P.M. : Carsen m'a obligé de retrouver la joie et une certaine légèreté : j'étais heureux de pouvoir chanter la célèbre Canzonetta à une femme et m'adresser à elle en faisant étalage de ma séduction, car ce personnage peut être jeune et joyeux, sans cynisme, ni cruauté, à l'écart de la tragédie. Chez Haneke « Deh vieni alla finestra » n'est plus une chanson d'amour, mais l'histoire d'une vie qui se termine. J'aime exploiter l'ensemble de ces facettes, car je suis convaincu qu'une bonne interprétation du rôle doit aller franchement dans un sens pour que le public sache où il va et qui il a en face de lui. Arriver dans une maison, en admirer l’architecture, l'ordonnance, le choix des matériaux et la qualité des meubles, sans que l'on puisse deviner qui l'habite et qu'elle est l'âme du propriétaire, est selon moi similaire à un spectacle que l'on pourrait définir comme réussi, mais qui n'aurait aucun parti pris et ne s'engagerait dans aucune direction précise.
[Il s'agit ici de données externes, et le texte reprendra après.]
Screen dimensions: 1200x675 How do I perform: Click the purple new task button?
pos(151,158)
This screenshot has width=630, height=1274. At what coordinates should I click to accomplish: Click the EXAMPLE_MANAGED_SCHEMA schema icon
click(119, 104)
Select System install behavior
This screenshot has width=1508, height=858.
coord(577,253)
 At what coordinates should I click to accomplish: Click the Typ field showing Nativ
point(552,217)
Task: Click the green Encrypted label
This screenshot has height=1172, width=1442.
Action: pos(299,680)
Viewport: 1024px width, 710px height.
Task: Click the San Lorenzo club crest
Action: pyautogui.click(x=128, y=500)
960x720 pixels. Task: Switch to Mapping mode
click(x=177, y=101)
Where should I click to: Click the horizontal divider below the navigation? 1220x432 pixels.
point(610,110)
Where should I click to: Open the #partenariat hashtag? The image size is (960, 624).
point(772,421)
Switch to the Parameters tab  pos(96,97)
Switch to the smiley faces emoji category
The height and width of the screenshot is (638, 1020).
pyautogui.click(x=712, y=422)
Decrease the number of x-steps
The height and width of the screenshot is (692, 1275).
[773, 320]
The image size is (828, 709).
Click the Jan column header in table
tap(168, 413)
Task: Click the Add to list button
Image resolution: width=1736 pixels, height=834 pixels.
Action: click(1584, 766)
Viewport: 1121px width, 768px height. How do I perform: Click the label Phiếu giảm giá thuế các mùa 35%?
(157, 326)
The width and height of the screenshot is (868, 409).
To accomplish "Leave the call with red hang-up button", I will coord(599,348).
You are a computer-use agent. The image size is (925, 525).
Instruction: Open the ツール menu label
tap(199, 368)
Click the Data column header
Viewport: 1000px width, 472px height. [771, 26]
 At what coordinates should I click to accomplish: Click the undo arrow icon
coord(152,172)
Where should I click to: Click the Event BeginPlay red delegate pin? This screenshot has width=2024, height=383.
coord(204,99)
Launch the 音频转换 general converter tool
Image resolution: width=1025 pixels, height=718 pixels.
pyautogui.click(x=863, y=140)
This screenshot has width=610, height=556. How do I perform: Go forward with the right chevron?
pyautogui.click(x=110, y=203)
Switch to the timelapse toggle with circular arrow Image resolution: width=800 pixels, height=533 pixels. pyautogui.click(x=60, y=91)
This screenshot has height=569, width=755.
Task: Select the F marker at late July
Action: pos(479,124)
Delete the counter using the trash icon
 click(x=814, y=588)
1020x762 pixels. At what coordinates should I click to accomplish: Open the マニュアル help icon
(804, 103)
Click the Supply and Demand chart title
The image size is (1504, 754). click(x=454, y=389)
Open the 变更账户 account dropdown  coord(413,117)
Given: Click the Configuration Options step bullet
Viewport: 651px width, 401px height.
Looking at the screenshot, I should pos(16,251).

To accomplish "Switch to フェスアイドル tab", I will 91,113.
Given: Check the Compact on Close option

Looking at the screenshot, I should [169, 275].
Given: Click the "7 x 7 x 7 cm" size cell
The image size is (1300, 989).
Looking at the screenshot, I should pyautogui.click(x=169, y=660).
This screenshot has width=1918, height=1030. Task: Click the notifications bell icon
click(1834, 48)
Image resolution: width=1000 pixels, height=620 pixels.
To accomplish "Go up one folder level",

Est-il facile de laisser à d'autres chanteurs, une interprétation aussi personnelle et fouillée que celle que vous avez réalisée avec la complicité de Haneke, mais aussi de Luca Pisaroni votre Leporello, que vous ne retrouverez pas sur cette reprise, le rôle étant confié à David Bizic, qui incarnait Masetto en 2006 ?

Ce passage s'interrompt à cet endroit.